## TASK INSTRUCTIONS
Line count for "sidebar": say how many lines of the data contain it, with no other text.

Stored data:
━━━━
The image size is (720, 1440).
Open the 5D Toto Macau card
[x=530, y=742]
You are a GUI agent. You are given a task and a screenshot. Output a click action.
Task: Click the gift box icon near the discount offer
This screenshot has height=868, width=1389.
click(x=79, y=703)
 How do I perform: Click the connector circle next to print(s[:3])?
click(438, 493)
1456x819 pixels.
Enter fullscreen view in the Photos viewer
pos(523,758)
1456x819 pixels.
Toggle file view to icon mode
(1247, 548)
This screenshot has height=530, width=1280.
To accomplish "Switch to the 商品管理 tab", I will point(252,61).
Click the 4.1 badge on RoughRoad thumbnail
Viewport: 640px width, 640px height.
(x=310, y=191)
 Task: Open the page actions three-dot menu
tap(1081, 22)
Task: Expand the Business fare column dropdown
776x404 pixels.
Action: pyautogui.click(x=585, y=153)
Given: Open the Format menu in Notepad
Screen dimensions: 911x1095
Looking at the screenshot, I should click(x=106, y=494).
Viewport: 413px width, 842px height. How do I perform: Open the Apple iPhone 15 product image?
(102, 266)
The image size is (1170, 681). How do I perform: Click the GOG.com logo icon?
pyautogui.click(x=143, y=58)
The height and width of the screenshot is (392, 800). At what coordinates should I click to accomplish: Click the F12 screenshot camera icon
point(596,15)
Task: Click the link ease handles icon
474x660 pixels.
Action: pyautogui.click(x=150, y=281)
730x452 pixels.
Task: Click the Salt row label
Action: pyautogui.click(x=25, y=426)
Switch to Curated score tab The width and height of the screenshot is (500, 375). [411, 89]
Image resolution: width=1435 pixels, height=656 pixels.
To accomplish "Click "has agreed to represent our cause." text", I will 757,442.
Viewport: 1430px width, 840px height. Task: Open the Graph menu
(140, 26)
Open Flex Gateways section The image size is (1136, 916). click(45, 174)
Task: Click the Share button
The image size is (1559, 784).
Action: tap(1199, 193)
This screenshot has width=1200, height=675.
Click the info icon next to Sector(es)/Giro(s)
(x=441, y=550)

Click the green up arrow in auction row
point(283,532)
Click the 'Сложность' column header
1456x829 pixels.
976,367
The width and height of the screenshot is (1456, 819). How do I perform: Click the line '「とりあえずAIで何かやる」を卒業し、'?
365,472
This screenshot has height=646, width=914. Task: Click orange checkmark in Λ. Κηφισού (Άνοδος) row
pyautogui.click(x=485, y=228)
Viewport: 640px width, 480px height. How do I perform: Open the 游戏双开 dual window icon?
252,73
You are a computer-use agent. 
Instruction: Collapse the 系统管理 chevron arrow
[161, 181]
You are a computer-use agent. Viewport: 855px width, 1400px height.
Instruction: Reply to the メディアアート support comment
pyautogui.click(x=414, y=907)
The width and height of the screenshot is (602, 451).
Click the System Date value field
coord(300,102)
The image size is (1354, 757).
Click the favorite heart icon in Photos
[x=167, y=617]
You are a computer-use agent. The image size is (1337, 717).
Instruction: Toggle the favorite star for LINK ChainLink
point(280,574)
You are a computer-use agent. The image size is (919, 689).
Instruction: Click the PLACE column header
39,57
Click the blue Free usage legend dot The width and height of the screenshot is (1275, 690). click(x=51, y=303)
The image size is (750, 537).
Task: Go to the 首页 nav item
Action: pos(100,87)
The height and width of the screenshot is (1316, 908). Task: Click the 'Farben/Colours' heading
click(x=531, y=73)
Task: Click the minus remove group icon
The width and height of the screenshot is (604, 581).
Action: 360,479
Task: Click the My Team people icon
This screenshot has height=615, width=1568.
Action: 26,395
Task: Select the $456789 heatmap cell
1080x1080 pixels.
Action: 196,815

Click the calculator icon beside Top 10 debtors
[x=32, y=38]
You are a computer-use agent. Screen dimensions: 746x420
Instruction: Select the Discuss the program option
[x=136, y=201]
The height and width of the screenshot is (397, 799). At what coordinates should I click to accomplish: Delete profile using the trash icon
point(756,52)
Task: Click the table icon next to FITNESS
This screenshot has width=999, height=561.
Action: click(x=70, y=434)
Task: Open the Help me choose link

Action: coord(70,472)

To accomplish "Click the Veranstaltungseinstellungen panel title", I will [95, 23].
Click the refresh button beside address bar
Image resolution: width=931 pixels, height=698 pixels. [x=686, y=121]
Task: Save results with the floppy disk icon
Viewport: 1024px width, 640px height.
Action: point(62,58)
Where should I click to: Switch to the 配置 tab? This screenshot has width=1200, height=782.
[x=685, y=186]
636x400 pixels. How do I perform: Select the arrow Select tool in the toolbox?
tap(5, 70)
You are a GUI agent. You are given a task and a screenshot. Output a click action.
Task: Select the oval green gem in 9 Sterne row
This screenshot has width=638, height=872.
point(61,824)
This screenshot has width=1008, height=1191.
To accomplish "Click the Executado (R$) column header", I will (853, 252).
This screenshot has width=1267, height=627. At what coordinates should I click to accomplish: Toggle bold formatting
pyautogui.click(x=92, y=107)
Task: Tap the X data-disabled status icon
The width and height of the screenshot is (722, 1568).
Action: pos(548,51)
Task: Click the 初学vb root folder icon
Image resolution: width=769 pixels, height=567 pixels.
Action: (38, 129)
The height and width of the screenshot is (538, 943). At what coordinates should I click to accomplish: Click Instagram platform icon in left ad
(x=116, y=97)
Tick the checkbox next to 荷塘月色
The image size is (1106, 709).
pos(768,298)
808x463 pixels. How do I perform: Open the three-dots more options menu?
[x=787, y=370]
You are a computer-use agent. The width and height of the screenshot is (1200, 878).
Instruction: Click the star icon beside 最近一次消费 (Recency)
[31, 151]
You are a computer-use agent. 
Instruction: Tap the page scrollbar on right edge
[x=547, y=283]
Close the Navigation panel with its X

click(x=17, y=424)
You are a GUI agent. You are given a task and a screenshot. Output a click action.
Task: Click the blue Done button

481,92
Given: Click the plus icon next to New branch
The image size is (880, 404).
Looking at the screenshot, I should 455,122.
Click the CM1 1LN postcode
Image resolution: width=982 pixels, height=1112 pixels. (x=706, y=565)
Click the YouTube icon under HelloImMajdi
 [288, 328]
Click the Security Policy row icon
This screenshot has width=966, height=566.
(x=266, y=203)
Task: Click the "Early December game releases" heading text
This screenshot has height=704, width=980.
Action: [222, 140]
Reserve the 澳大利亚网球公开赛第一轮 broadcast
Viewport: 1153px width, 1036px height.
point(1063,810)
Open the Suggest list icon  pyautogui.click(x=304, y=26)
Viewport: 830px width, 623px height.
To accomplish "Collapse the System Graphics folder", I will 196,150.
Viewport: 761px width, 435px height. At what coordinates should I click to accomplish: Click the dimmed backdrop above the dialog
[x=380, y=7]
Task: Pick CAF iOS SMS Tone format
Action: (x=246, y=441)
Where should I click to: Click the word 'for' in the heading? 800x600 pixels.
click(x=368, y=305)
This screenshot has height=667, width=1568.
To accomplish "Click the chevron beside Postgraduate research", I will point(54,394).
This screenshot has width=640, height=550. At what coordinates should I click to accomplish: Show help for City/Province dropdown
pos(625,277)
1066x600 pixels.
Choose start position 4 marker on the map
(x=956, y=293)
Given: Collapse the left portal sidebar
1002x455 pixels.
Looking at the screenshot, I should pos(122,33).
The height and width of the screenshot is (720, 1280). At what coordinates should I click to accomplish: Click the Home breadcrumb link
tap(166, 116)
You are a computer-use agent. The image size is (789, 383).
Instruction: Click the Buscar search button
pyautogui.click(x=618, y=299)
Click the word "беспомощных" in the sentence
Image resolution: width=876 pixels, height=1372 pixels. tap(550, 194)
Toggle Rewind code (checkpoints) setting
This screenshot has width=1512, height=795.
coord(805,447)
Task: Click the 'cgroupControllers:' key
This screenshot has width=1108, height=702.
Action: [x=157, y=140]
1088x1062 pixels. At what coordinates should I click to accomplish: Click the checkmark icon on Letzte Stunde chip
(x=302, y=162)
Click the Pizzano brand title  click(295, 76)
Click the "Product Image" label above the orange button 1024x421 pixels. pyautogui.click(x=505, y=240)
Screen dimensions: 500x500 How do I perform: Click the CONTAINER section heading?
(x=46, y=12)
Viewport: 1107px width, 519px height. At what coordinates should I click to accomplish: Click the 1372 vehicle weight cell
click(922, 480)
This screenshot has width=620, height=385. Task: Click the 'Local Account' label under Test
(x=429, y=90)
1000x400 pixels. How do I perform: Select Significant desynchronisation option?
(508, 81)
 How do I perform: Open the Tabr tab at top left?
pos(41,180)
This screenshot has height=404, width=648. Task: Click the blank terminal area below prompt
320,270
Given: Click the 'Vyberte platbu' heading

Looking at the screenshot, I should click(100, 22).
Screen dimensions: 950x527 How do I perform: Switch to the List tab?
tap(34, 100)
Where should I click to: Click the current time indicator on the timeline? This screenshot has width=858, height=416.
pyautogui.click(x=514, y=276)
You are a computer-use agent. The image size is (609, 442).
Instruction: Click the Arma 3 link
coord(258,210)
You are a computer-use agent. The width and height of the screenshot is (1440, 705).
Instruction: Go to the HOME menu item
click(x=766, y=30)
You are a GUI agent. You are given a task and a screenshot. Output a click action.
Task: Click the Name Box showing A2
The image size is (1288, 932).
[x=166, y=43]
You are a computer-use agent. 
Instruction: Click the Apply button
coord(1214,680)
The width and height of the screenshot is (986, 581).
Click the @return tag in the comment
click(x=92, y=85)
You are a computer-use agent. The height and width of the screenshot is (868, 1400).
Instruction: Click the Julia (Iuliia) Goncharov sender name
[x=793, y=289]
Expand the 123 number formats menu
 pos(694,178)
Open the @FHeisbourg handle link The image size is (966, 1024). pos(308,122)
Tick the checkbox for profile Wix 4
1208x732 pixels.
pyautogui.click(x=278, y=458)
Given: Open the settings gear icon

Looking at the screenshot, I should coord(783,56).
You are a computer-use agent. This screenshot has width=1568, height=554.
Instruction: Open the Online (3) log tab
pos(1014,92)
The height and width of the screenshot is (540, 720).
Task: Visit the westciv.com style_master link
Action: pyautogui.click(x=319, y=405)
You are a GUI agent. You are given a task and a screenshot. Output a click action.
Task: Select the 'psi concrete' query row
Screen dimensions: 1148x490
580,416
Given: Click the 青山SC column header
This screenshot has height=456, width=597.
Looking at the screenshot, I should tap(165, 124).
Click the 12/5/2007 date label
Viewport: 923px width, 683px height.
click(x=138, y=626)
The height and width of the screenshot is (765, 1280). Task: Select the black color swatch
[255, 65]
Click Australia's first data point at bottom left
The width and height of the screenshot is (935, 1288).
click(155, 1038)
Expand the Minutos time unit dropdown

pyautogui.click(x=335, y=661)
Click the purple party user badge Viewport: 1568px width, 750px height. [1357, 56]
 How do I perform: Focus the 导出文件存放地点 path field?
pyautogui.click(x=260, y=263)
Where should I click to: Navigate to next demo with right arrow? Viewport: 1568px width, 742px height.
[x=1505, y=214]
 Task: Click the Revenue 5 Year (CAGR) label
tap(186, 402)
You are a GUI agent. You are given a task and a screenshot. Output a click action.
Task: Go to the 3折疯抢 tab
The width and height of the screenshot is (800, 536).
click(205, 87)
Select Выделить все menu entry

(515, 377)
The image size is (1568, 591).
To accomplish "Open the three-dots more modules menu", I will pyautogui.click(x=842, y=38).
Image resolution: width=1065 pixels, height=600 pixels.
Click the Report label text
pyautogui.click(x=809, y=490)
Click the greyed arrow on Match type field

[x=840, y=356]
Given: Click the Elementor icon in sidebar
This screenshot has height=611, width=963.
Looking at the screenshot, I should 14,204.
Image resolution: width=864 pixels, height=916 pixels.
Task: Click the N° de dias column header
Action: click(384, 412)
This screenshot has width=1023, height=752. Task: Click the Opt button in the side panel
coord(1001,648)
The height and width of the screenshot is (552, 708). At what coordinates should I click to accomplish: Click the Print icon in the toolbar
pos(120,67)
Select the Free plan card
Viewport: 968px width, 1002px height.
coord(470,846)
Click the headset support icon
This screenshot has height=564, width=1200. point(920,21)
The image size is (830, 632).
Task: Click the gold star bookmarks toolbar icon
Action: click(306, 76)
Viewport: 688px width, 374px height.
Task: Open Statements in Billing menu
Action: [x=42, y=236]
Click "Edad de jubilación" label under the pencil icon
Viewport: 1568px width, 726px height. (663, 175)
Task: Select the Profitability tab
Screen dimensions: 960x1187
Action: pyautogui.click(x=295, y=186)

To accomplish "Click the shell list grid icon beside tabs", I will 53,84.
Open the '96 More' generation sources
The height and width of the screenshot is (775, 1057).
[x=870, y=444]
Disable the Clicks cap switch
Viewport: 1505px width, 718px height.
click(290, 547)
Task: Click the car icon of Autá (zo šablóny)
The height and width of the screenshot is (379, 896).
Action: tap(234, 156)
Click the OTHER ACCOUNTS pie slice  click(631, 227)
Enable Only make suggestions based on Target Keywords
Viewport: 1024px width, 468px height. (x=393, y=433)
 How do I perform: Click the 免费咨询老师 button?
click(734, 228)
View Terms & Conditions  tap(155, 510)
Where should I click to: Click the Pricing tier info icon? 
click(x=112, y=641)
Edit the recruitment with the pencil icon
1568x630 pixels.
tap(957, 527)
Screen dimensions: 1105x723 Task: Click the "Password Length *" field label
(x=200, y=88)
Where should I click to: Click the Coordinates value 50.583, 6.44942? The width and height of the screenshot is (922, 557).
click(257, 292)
━━━━
## EXPECTED ANSWER
2